Grocers that are connected with their clients are more likely to be invested in their health, and of course poor diet has been linked to diabetes, heart disease, and other complications of obesity. In 2008, the American Journal of Epidemiology reported that people with no supermarket near their homes were up to 46 percent less likely to eat a healthy diet than those with more shopping options. Urbane Development contracts with cities, states, municipalities, public health agencies, and developers to bring healthy food into neighborhood stores that specialize in the likes of chips, soft drinks, and candy. Such stores are often the only food shopping options for miles, and have become the focus of public health advocates.
But in a business with such low profit margins, convincing small grocers to stock perishable produce with no guarantee that customers will buy it is often a losing proposition—especially when proven sellers like Twinkies, cigarettes, and lottery tickets don't spoil.
Piett's business offers technical assistance for product sourcing, merchandising, and handling, as well as financial support programs like lines of credit and grants that provide grocers with the operating capital they need to dabble in healthy, risky offerings.

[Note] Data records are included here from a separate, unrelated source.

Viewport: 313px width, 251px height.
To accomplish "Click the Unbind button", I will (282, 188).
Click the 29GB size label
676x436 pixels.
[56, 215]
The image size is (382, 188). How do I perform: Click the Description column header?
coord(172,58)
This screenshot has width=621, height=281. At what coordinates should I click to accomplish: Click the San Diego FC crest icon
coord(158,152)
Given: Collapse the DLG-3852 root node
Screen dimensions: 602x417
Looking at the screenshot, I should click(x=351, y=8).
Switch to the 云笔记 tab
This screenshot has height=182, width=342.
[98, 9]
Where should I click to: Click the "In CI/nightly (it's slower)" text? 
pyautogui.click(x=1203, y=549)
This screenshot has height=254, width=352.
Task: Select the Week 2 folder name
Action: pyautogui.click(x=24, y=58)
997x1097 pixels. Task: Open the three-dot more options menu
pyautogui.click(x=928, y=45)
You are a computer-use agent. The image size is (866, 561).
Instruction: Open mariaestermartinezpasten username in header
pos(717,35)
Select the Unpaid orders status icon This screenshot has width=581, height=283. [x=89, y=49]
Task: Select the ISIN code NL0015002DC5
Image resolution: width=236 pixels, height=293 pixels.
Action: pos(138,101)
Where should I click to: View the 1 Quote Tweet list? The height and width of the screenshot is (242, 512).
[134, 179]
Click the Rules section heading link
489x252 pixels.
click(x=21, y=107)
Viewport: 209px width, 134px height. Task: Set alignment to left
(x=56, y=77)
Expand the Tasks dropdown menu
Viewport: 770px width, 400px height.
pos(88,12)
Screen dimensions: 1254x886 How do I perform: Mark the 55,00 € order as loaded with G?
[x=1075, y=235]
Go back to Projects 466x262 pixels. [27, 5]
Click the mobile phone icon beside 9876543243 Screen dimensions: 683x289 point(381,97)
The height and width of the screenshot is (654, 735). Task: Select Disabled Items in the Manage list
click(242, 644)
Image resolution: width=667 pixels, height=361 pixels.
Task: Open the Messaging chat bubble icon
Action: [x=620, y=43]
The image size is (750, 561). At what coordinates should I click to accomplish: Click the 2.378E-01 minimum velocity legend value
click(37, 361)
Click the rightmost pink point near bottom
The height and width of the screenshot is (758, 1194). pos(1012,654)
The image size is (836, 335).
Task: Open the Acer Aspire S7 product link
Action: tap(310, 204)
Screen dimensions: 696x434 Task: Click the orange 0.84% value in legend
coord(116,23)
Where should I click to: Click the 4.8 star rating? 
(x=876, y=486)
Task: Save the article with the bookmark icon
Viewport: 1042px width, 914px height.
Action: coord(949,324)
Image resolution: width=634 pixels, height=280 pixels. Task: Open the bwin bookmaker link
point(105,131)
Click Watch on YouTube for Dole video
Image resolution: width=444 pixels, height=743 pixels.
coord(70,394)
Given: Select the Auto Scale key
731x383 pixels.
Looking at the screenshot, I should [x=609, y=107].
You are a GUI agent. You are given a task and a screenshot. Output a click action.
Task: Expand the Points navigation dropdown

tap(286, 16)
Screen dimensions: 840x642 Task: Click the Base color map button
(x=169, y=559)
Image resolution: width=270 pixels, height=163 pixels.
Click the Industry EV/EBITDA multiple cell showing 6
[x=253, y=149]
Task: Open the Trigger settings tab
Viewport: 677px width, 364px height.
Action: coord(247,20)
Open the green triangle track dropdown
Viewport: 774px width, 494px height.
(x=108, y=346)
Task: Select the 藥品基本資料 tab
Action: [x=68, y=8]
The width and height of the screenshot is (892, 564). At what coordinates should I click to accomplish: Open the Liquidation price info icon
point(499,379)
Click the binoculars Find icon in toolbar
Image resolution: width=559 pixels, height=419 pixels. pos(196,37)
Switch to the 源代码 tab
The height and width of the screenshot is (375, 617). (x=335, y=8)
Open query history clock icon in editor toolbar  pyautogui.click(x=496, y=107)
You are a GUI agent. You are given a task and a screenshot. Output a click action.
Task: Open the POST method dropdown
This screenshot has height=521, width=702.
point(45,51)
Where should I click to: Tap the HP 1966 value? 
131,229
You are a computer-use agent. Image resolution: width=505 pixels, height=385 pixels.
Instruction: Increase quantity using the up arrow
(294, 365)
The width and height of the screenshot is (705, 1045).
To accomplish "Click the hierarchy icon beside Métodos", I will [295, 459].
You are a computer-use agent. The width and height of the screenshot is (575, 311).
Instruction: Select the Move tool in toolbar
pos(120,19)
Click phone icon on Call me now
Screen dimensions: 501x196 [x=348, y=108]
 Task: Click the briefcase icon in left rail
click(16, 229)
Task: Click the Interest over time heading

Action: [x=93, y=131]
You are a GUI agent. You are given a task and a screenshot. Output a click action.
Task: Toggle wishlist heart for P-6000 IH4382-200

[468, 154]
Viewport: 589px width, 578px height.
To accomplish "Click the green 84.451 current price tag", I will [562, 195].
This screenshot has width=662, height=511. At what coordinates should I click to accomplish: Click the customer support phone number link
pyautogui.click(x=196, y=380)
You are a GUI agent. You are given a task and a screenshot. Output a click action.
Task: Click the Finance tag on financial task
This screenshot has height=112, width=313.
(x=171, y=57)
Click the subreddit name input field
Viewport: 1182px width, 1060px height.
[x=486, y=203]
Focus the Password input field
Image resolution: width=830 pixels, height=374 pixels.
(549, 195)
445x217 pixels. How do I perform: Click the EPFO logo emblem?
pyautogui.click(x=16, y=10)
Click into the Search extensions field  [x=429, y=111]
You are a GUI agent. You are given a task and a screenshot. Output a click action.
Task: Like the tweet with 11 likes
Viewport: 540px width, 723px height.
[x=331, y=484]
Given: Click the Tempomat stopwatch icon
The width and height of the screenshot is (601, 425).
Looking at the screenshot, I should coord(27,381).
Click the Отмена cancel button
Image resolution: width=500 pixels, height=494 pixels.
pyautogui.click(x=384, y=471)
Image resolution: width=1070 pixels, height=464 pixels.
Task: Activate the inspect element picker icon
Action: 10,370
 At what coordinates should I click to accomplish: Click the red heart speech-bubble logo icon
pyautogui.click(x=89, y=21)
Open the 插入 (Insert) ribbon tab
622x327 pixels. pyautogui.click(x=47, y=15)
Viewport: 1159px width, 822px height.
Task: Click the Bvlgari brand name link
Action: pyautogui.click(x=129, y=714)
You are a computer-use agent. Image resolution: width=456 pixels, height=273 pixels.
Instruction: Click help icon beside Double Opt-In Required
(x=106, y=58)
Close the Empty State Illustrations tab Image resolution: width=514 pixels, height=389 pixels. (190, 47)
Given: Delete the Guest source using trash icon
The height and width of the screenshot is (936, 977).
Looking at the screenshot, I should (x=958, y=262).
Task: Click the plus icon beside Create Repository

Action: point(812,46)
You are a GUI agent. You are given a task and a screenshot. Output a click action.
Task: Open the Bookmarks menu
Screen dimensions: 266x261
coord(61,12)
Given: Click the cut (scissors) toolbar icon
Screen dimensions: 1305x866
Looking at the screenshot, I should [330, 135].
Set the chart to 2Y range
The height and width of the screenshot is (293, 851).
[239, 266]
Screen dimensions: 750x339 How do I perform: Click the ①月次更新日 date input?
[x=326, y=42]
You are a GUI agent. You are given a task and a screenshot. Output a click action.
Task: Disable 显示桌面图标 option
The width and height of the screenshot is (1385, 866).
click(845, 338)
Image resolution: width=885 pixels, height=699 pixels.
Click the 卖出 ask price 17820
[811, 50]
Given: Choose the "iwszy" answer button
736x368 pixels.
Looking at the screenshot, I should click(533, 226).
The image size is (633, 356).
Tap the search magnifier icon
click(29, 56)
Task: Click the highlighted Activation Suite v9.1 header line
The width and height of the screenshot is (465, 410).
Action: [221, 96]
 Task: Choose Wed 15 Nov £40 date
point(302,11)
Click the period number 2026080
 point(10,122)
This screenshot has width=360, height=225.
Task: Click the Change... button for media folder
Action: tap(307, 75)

"It's easier to finance hard costs like construction and equipment than perishable inventory or even insurance," Piett says. "Cash flow is king."
His first client store, in Philadelphia, added 1,000 square feet and still managed to lower its power bills by 40 percent, thanks to the strategic use of soy-based insulation, recycled sheet rock, low-emittance ("low-e") windows, and energy-efficient refrigeration and lights.
Each project is unique, and so are the regions the client stores inhabit. Urban Detroit, Piett says, currently lacks even one chain supermarket. The only grocers willing to take a chance on the ailing city are independent operators—and there are in fact hundreds of neighborhood stores, many of them owned by Chaldeans, a group of Iraqi Christians that migrated here en masse in the early 1900s.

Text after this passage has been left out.